A crowd of 50,000 is expected to soak up that message this weekend.
The two-and-a-half-hour “Night of Hope” will feature messages from the Osteens, performances by both Osteen children and “talk about moving forward and becoming all God has created you to be,” Joel Osteen, 48, said.
“A Night of Hope” comes with a $1 million price tag and is an extension of Osteen’s hugely popular ministry, which rakes in $80 million every year.
Osteen’s Lakewood Church in Houston — the remodeled arena that formerly housed the Houston Rockets — is the largest congregation in the United States and regularly draws in crowds of 40,000 or more, while his televised services reach more than 10 million people each week.

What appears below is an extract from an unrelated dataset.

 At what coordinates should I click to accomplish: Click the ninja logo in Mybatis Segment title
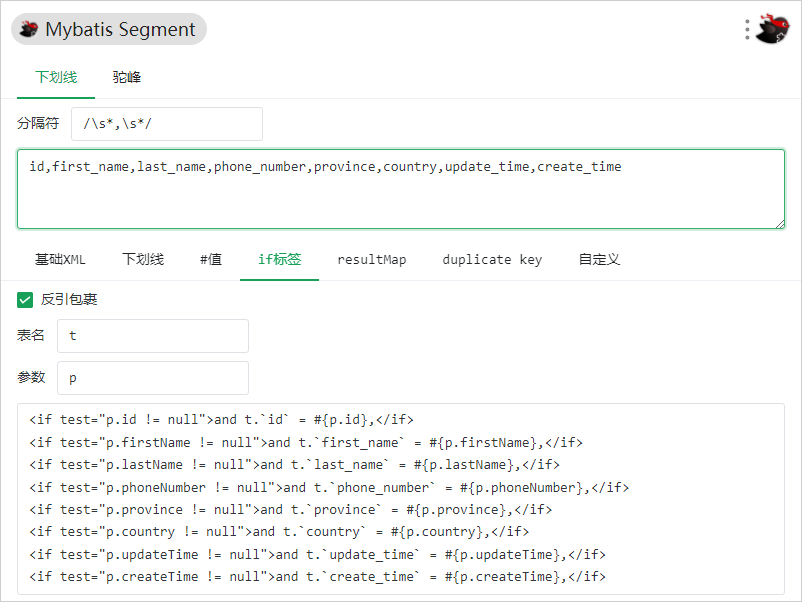29,29
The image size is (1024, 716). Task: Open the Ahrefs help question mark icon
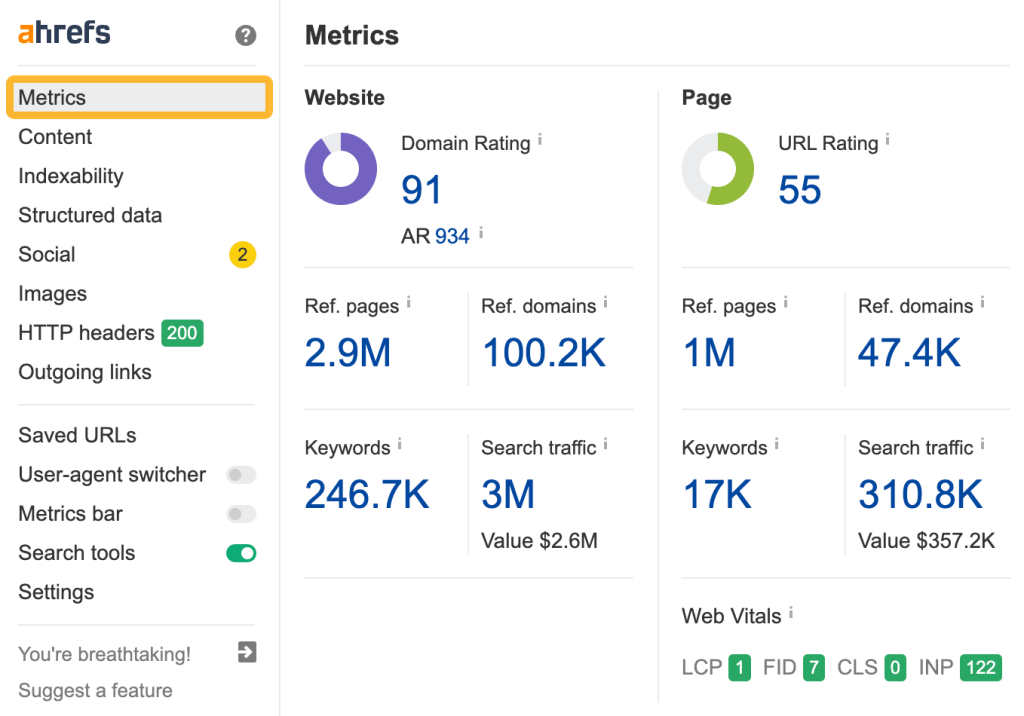(x=245, y=35)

Osteen is the senior pastor and his wife co-ministers, but neither takes a salary from Lakewood Church, he said. Instead, the Osteens say they support themselves with their four best-selling books that have sold millions of copies.
Despite their popularity, the Osteens never expected to be in the public eye. Joel Osteen worked behind the scenes while his father ran Lakewood and the televised sermons, while Victoria Osteen was in the jewelry business with her mother.

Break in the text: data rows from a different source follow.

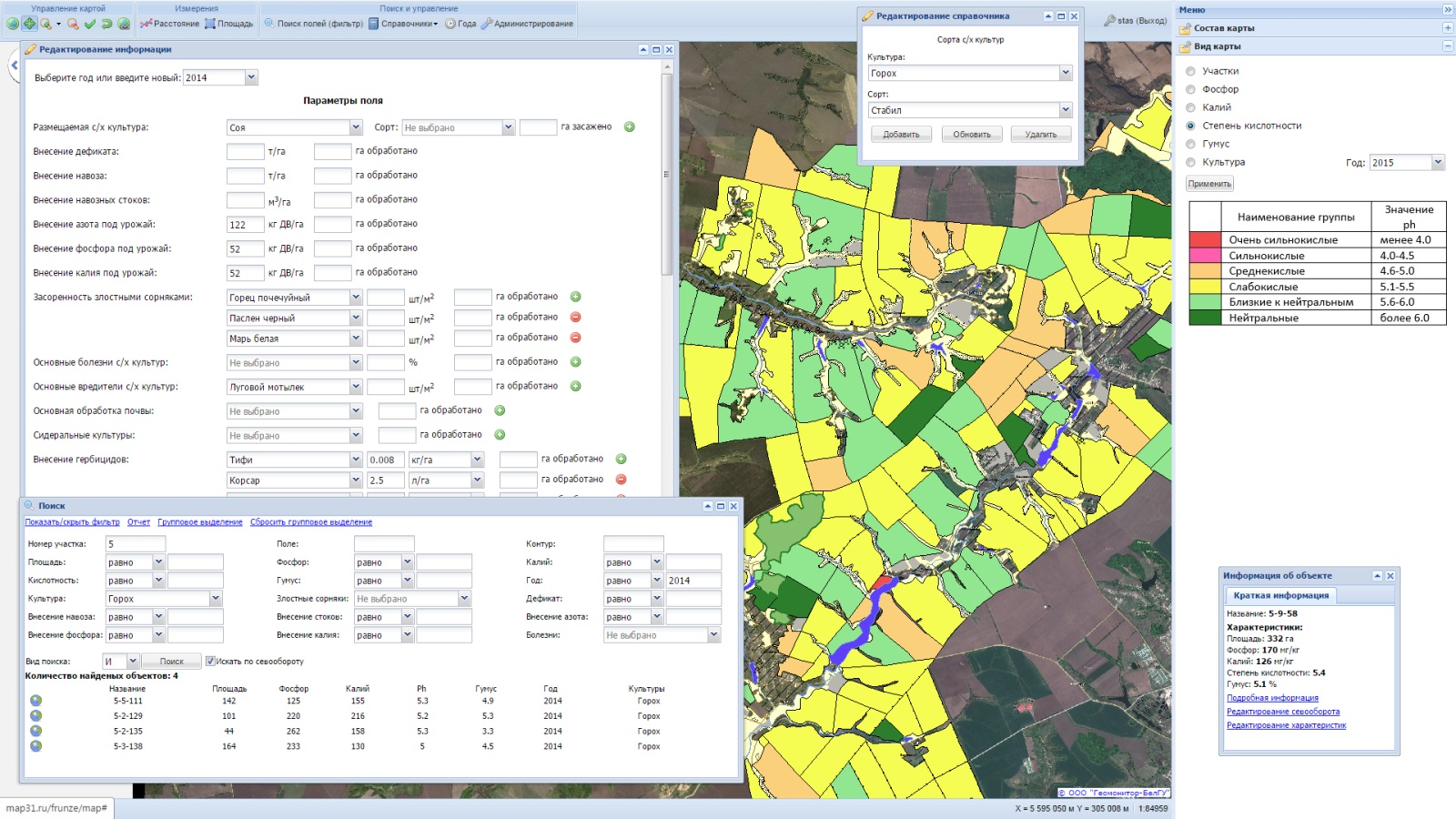Click the Администрирование wrench icon
This screenshot has width=1456, height=819.
487,24
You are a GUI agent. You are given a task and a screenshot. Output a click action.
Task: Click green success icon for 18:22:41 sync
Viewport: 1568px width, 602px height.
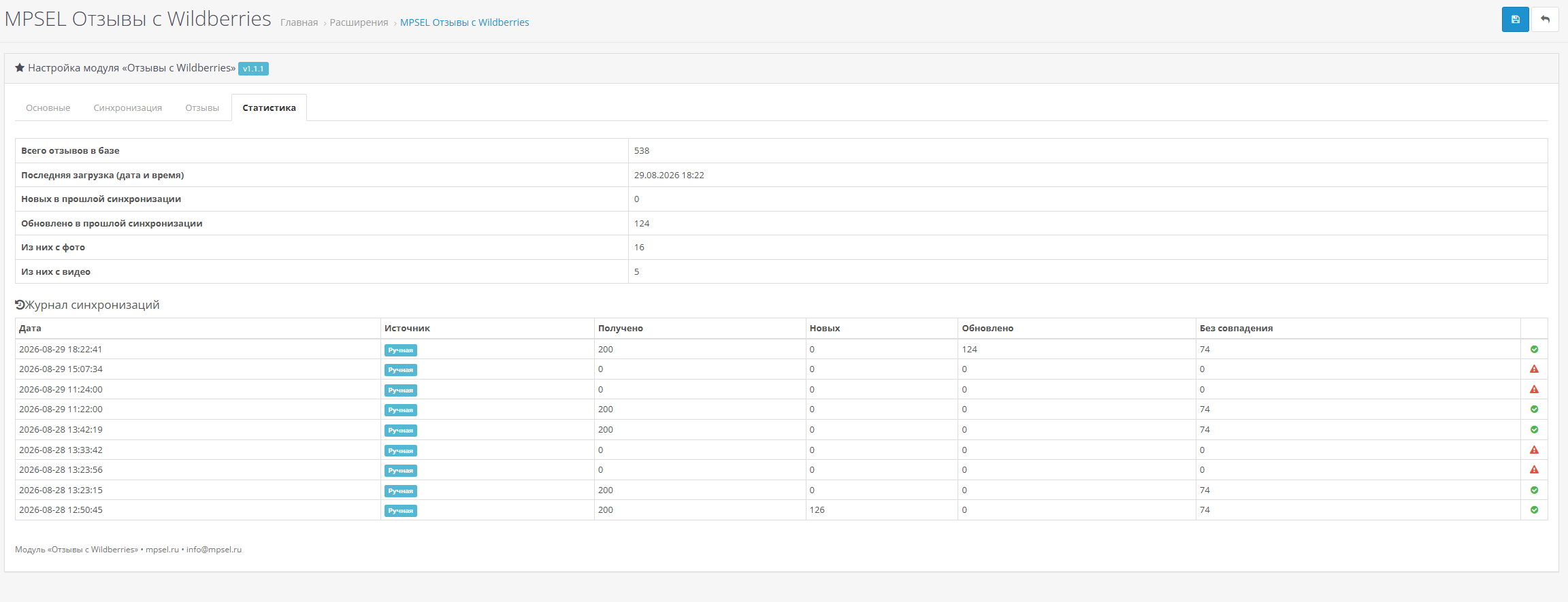click(1534, 349)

When his father died in 1999, Joel Osteen took his place, eventually creating an impact of biblical proportions.
“I never dreamed I’d be here, but God’s dream for our life is bigger than our own,” Osteen said. “I didn’t know this was in me, and that’s why it’s easy for me to encourage people that you have things in you that you don’t know.”

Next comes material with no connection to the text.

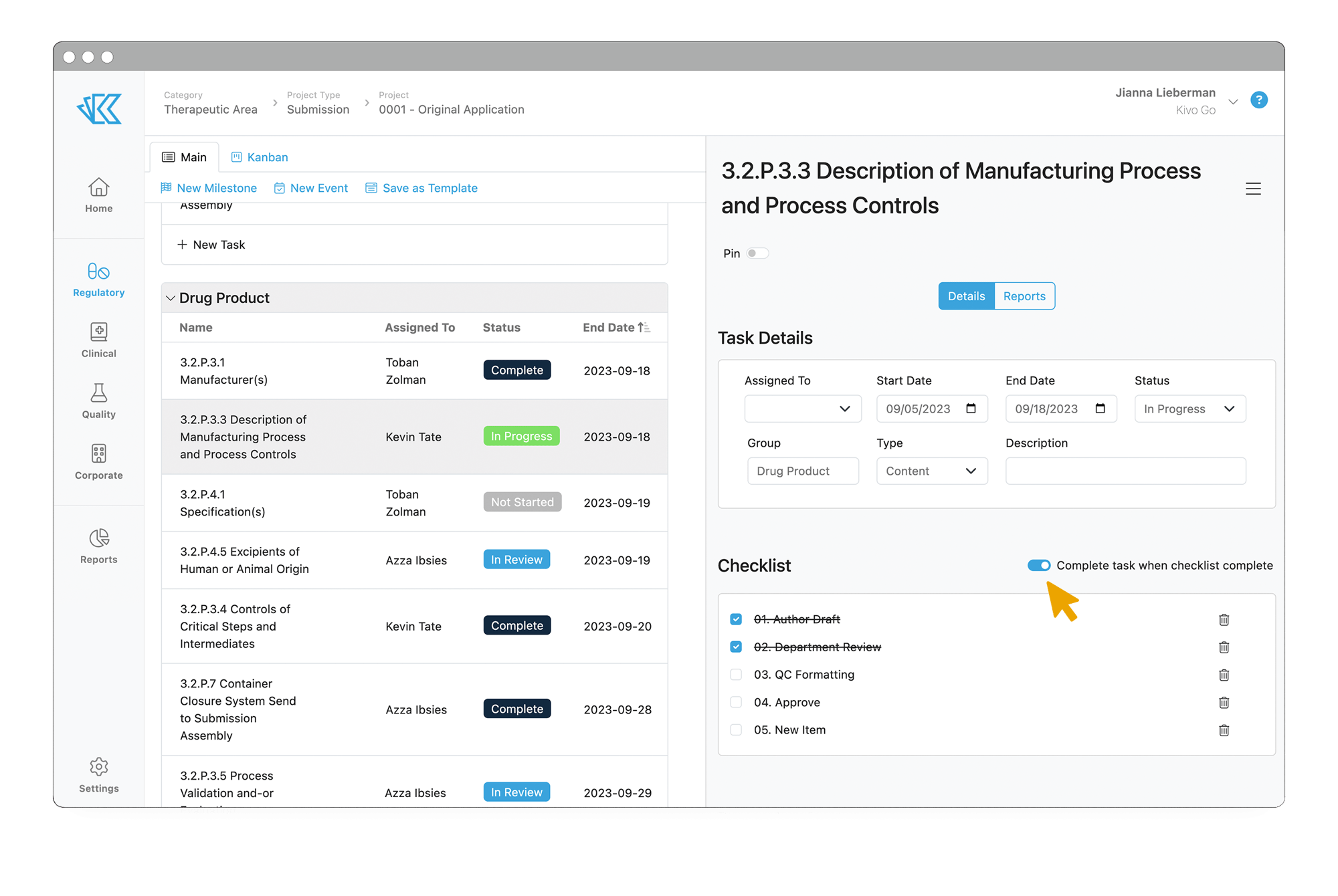This screenshot has height=896, width=1338.
Task: Enable Complete task when checklist complete
Action: point(1039,564)
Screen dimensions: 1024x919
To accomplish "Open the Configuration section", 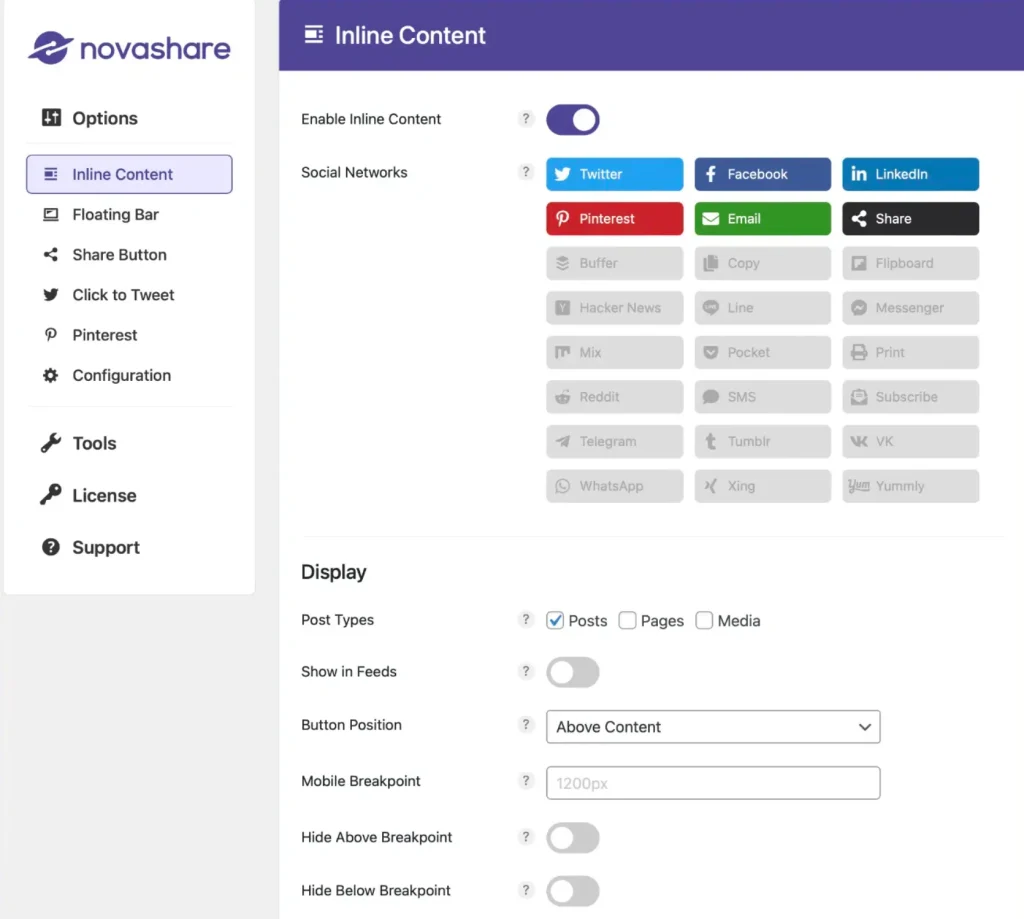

Osteen attributes his success to the positive message he focuses on.
“Some people have been raised thinking God is out to get them,” Osteen said. “We try to make God good. He’s for you, he knows we’re going to make mistakes, but we can get up and go again. I think it’s that message of restoration and acceptance that has touched people.”
And Osteen is happy to deliver his message to anyone who will listen, whether they’re Catholic, Baptist, Jewish or a skeptic.
“Jesus didn’t say to reach people as long as they look like you and believe like you; he said, ‘You know what? Reach out to everybody,’ ” Osteen said.
It would seem like his plan is working; Osteen has supporters of all ages and faiths, from a 106-year-old man who comes to Houston once a year to 13-year-old Chicagoan Daniel Wang, who was diagnosed with cancer last year and plans on attending Saturday’s event.
“This message transcends all ages,” Victoria Osteen, 50, said. “It’s really a message that just touches the core of somebody — the fact that they were made to overcome.”
Joel Osteen’s message has been criticized by some who claim his lack of “fire and brimstone” preaching doesn’t follow traditional Christian beliefs, but is just a way to keep his multimillion-dollar ministry afloat. Without discussion of sin and God’s wrath, Osteen’s preaching, they argue, is little more than a glorified pep talk.
The Osteens, however, believe their decision to focus solely on the positive is just God’s will.
“I believe there’s enough things already pushing people down; I want to lift them up and not tell them what they are, but tell them what they can become,” Osteen said. “That’s what Jesus did. He didn’t point at everybody and say, ‘You’re terrible.’ He said, ‘You know what? You can overcome this.’ ”
That’s the essence of Osteen’s ministry, as well.
“I’ve realized that people have different gifts. Our gift is encouragement,” Osteen said. “I wouldn’t say we’re the only right way, but this is just the gift God has given us, and we’re going to try to use it the best that we can.”